Excerpted records
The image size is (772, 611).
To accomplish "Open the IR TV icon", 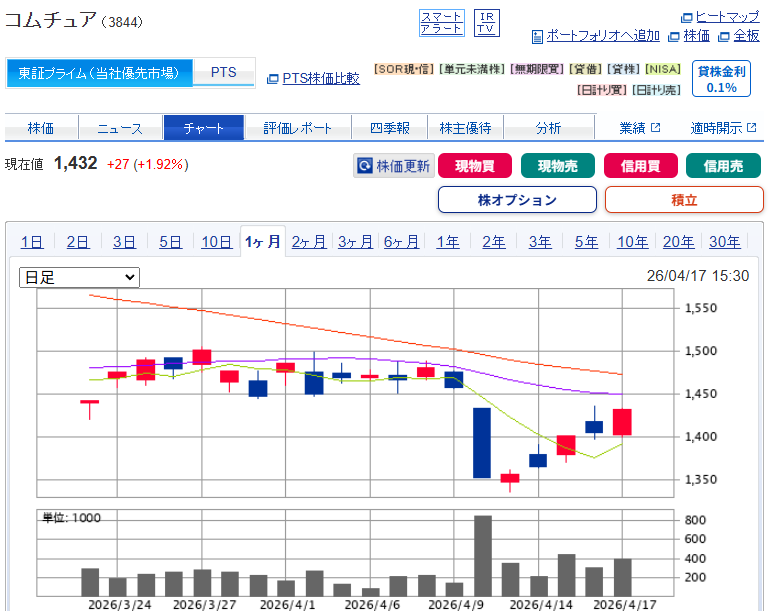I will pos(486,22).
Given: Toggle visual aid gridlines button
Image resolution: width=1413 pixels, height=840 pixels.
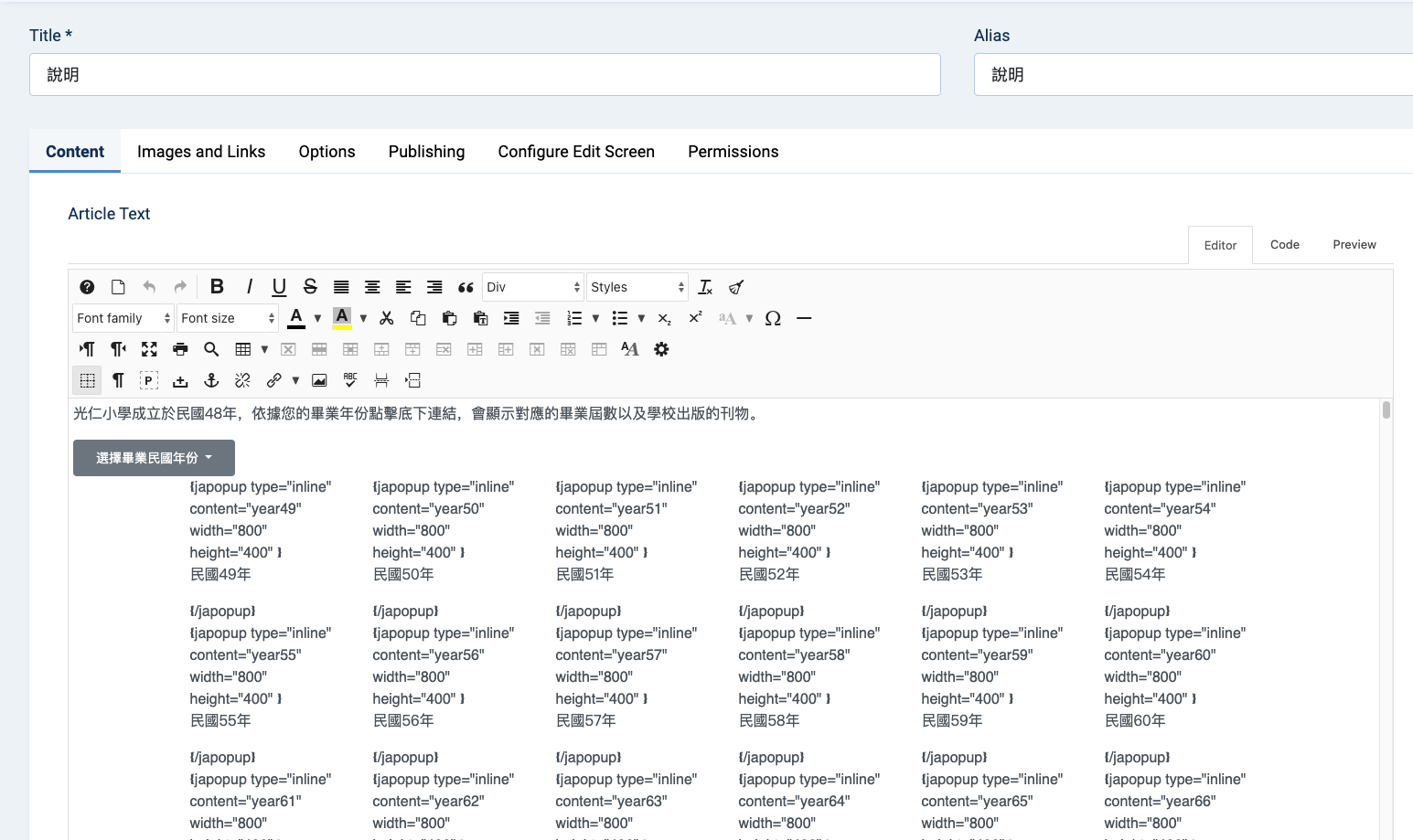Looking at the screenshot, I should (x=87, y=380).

Objective
Copy out, word for word, the lines of the entries starting with the line containing "Given: Toggle visual aid gridlines button" and continuing through the last line of the entries, both ends included. Leave the pictures out.

The reply
Given: Toggle visual aid gridlines button
Image resolution: width=1413 pixels, height=840 pixels.
Looking at the screenshot, I should (x=87, y=380).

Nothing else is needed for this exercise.